Task description:
Set down each record exactly. Omit the pictures.

── Data shown

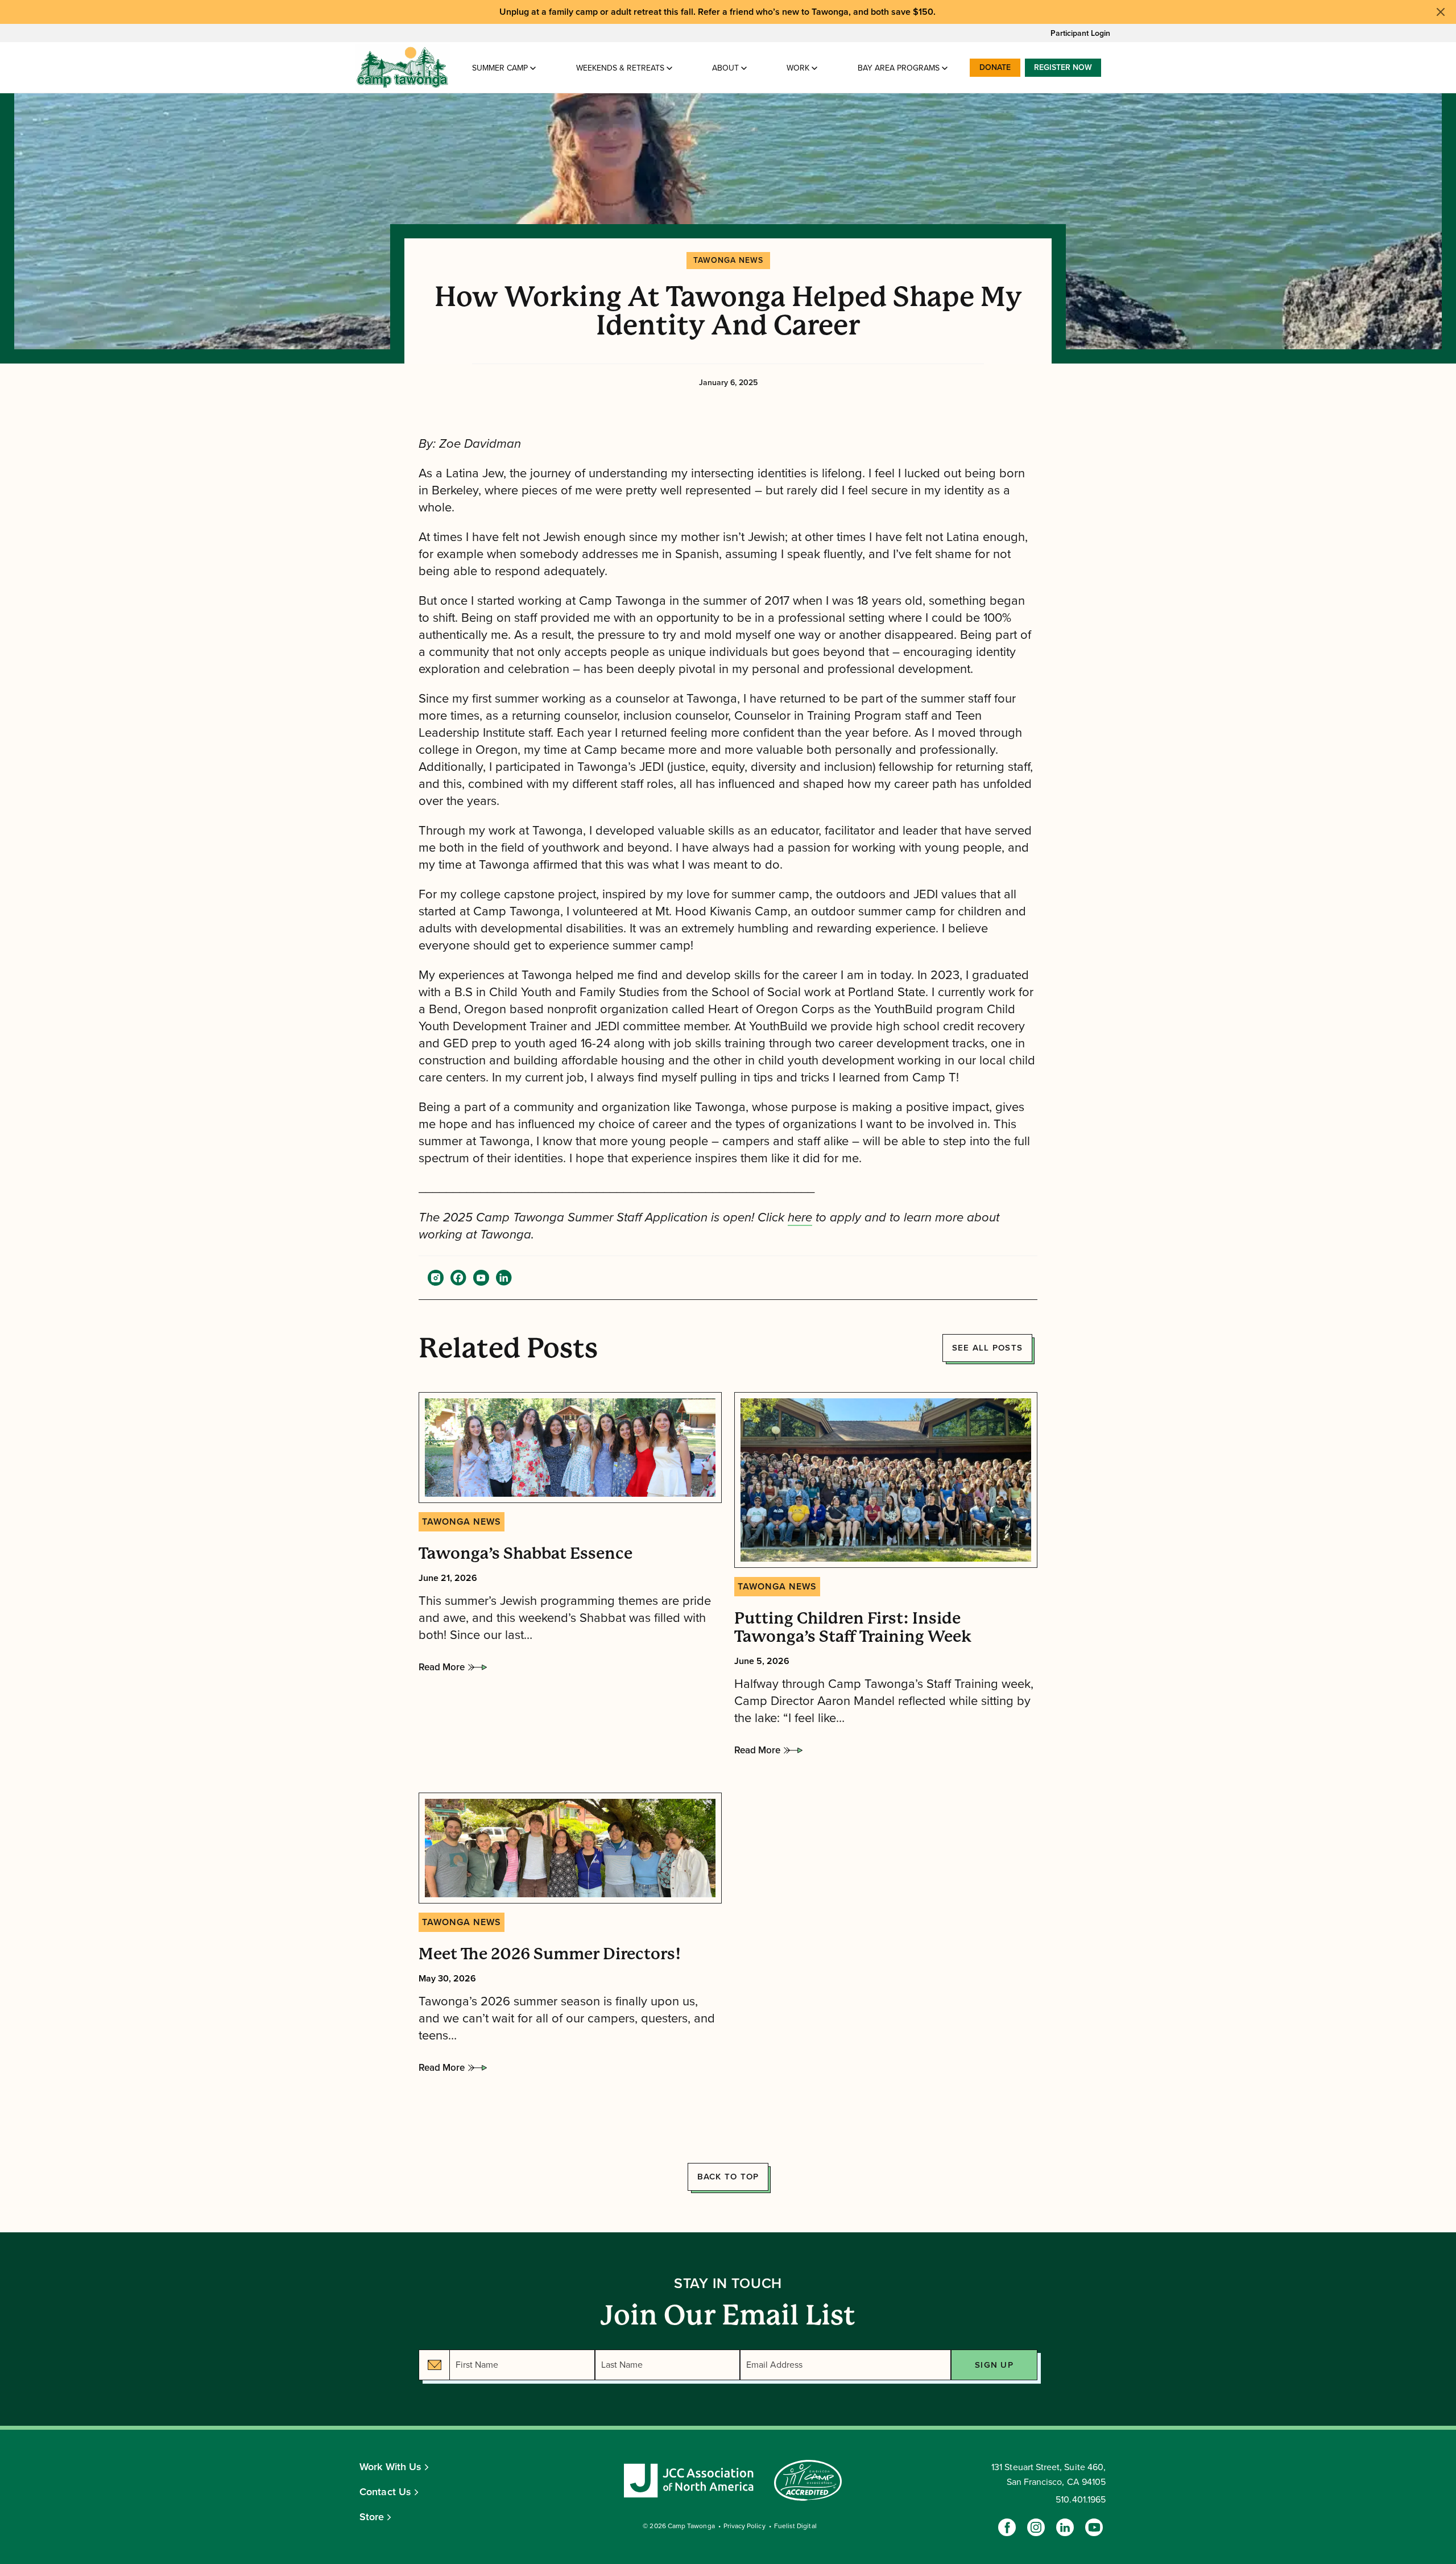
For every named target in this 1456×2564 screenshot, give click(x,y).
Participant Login (1080, 33)
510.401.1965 (1081, 2499)
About (725, 68)
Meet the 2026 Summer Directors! (550, 1954)
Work (798, 68)
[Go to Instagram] (1036, 2527)
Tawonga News (728, 260)
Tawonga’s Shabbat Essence (525, 1554)
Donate (995, 67)
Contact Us (385, 2491)
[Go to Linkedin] (1065, 2527)
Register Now (1063, 67)
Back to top (728, 2176)
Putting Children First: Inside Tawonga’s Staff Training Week (852, 1627)
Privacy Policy (744, 2526)
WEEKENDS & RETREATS (620, 68)
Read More (442, 1670)
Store (371, 2517)
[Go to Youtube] (1094, 2527)
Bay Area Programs (899, 68)
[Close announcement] (1440, 12)
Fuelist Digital (795, 2526)
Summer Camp (500, 68)
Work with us (390, 2466)
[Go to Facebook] (1007, 2527)
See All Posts (987, 1348)
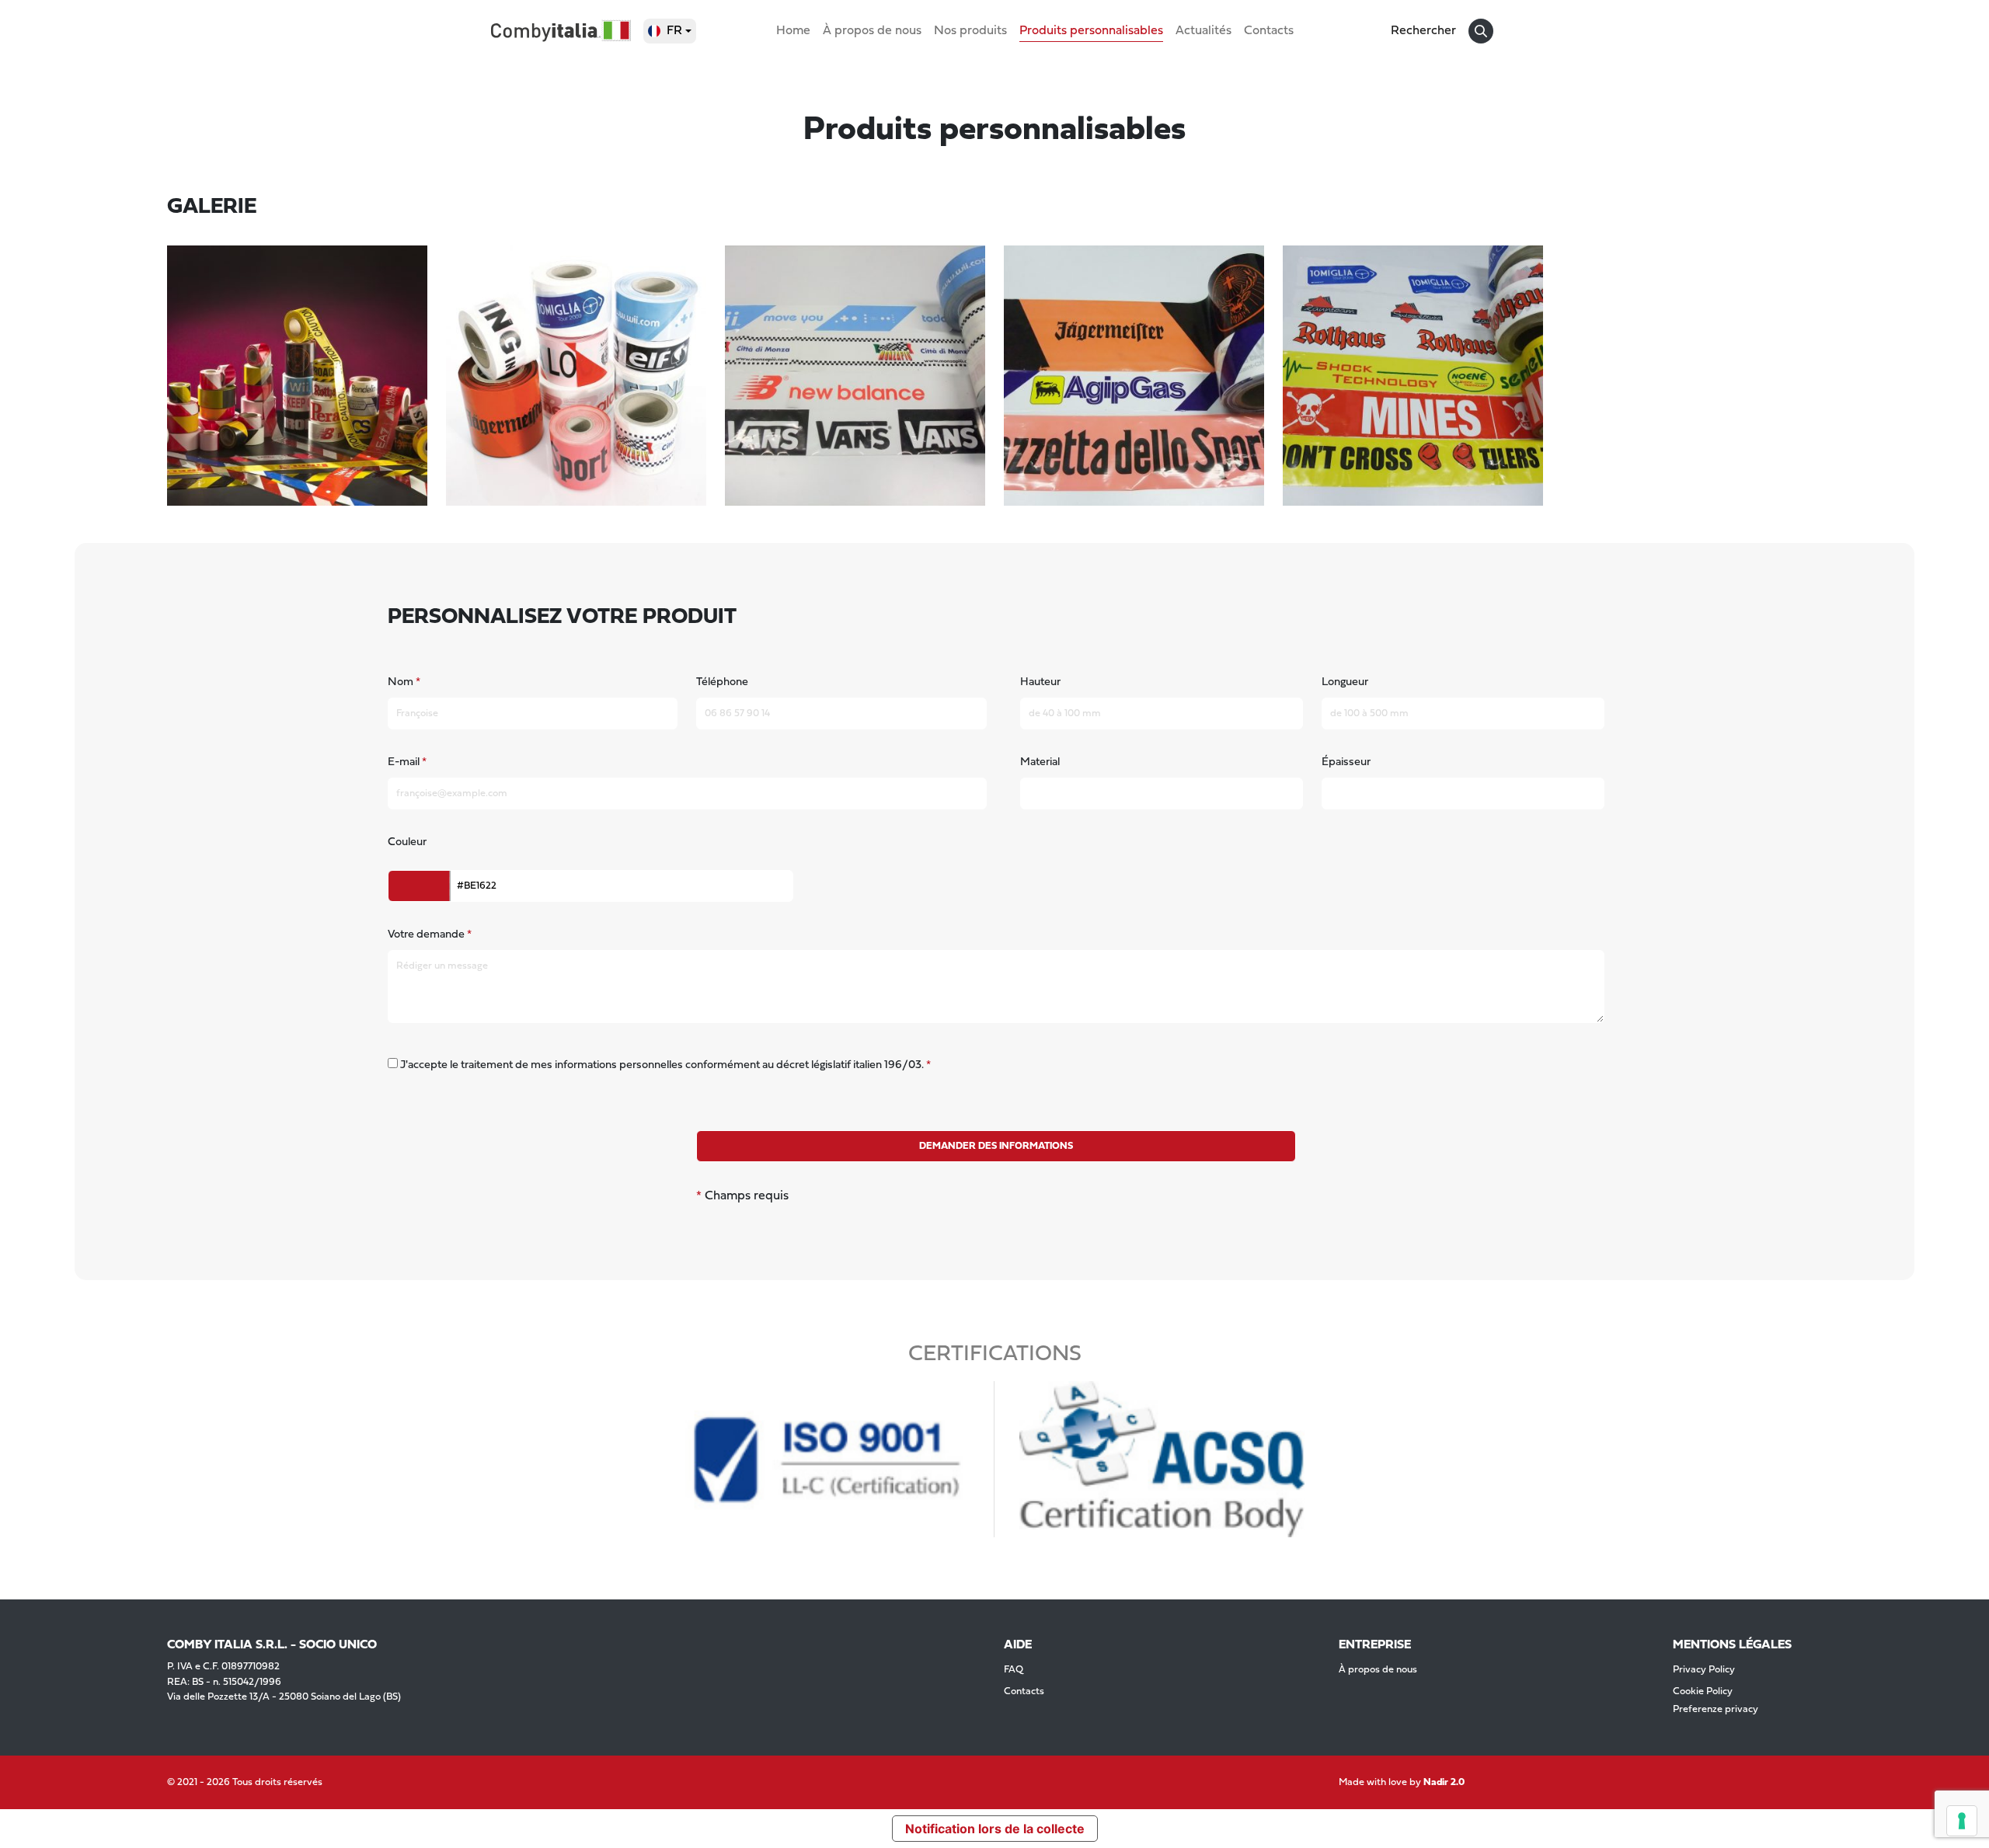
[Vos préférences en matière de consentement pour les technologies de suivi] (1962, 1821)
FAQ (1013, 1670)
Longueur (1345, 682)
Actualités (1203, 31)
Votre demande (426, 935)
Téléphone (722, 682)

────

Reply:
For every named target in this 1456×2564 screenshot, give click(x,y).
Participant Login (1080, 33)
510.401.1965 (1081, 2499)
About (725, 68)
Meet the 2026 Summer Directors! (550, 1954)
Work (798, 68)
[Go to Instagram] (1036, 2527)
Tawonga News (728, 260)
Tawonga’s Shabbat Essence (525, 1554)
Donate (995, 67)
Contact Us (385, 2491)
[Go to Linkedin] (1065, 2527)
Register Now (1063, 67)
Back to top (728, 2176)
Putting Children First: Inside Tawonga’s Staff Training Week (852, 1627)
Privacy Policy (744, 2526)
WEEKENDS & RETREATS (620, 68)
Read More (442, 1670)
Store (371, 2517)
[Go to Youtube] (1094, 2527)
Bay Area Programs (899, 68)
[Close announcement] (1440, 12)
Fuelist Digital (795, 2526)
Summer Camp (500, 68)
Work with us (390, 2466)
[Go to Facebook] (1007, 2527)
See All Posts (987, 1348)
[Vos préférences en matière de consentement pour les technologies de suivi] (1962, 1821)
FAQ (1013, 1670)
Longueur (1345, 682)
Actualités (1203, 31)
Votre demande (426, 935)
Téléphone (722, 682)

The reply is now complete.